Por regiones, el Interior lidera el retroceso con un desplome del 10,57%, seguido por la Ciudad de Buenos Aires con un 6,69% y el Gran Buenos Aires con una baja más moderada del 1,53%. Traducido al idioma de la economía real: donde más cuesta llegar a fin de mes, más fuerte se siente el golpe.
La segmentación por ingresos refuerza esa idea. Los hogares de menores recursos registraron una caída del 12,60%, mientras que los sectores de mayores ingresos apenas retrocedieron un 1,80%. La brecha no solo existe: se profundiza.
Si se abre el indicador en sus componentes, el panorama no mejora. Todos los subíndices mostraron números negativos. El más castigado fue el de Bienes Durables e Inmuebles, con una baja del 9,51%, lo que sugiere que las decisiones grandes —comprar un auto, invertir en una vivienda— quedan en pausa. Después aparecen la percepción de la Situación Macroeconómica (-4,30%) y la Situación Personal (-3,96%).
Incluso el termómetro del tiempo juega en contra. Las Condiciones Presentes se desplomaron un 9,03%, mientras que las Expectativas Futuras también cayeron, aunque con menor intensidad (-3,30%). Es decir: el presente duele y el futuro no entusiasma.

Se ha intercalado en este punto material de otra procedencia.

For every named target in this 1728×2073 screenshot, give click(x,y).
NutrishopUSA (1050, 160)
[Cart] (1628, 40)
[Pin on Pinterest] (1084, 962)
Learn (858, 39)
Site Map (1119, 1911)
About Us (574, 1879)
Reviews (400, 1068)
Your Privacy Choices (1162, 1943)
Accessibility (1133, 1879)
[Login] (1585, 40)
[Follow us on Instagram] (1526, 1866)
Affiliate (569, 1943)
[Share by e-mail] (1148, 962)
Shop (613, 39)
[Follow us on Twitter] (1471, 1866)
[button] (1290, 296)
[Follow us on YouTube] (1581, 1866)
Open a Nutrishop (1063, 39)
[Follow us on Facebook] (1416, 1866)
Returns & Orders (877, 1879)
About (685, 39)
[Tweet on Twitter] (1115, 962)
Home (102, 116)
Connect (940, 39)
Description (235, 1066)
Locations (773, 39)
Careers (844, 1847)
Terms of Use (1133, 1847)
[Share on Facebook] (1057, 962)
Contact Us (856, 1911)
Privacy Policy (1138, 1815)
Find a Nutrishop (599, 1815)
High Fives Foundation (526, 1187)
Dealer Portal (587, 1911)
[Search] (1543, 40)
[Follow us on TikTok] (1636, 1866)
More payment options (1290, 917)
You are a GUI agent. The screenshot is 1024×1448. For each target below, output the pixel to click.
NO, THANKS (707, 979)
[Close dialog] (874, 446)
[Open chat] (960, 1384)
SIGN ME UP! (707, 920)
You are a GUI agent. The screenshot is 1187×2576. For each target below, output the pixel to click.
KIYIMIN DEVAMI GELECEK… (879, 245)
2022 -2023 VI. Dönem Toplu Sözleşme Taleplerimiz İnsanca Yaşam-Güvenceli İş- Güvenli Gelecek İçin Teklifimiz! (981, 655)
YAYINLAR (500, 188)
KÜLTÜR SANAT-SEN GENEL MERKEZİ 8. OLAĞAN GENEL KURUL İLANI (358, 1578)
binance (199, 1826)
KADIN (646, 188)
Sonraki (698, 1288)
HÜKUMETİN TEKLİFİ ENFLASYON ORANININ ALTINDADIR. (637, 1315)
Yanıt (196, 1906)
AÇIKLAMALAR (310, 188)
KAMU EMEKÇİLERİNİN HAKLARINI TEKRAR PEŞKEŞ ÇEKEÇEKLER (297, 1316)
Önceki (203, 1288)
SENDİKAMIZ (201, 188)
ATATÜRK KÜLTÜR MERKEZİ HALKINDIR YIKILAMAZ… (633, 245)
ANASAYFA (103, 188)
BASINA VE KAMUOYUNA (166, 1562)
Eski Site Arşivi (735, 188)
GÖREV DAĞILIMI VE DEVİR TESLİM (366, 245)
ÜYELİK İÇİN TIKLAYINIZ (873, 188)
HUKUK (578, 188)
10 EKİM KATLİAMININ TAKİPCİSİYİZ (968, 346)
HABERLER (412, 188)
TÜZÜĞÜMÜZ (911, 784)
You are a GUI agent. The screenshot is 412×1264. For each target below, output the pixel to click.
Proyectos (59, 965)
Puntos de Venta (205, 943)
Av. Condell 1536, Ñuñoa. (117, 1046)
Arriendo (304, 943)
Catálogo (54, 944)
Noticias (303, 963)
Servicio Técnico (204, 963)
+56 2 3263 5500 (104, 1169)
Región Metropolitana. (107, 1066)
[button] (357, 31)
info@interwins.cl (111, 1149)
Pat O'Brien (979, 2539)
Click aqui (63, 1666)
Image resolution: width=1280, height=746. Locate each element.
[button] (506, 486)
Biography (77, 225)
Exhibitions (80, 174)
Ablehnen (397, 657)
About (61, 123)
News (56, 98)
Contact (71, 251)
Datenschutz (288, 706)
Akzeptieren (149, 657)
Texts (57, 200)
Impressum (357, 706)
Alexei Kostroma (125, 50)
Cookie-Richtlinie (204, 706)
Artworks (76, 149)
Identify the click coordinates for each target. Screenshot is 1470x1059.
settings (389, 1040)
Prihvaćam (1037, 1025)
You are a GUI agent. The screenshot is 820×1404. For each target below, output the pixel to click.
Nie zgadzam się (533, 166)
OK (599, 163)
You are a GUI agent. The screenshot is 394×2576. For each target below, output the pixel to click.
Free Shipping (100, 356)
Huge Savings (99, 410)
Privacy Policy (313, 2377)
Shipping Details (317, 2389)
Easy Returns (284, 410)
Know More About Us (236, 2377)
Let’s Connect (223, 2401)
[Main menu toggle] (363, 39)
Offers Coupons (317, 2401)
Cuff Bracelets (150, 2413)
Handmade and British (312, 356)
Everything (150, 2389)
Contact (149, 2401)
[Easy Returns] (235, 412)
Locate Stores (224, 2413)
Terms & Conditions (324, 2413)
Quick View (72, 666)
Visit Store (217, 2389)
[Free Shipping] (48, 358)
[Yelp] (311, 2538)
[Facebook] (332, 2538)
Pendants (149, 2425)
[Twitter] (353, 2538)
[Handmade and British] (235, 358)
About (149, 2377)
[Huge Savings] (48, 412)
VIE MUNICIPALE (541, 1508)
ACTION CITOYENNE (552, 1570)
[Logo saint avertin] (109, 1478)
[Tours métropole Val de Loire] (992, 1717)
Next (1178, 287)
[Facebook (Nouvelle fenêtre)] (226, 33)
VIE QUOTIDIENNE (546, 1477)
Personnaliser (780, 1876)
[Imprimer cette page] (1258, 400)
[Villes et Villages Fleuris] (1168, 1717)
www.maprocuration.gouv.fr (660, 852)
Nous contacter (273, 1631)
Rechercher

En paralelo, mientras el consumo da señales de agotamiento, el debate político se desplaza hacia la reforma electoral. Dirigentes de distintos espacios discuten la posible eliminación de las PASO, cambios en los requisitos para los partidos y el rediseño del sistema. Algunas voces impulsan transformaciones profundas; otras advierten que podrían limitar la competencia y afectar a las fuerzas más chicas.
Ahí aparece la tensión de fondo: una sociedad preocupada por el bolsillo y una dirigencia concentrada en las reglas del juego. Dos planos que, cuando no dialogan, generan ruido. Y el ruido, en economía, suele ser el preludio de algo más grande.
Porque al final del día, el consumo no es solo un número. Es confianza. Es expectativa. Es la decisión silenciosa de una familia frente a una góndola, de un comerciante que decide si reponer stock o esperar, de un país que duda.
Y cuando esa confianza se erosiona tres meses seguidos, no es un dato más. Es una advertencia.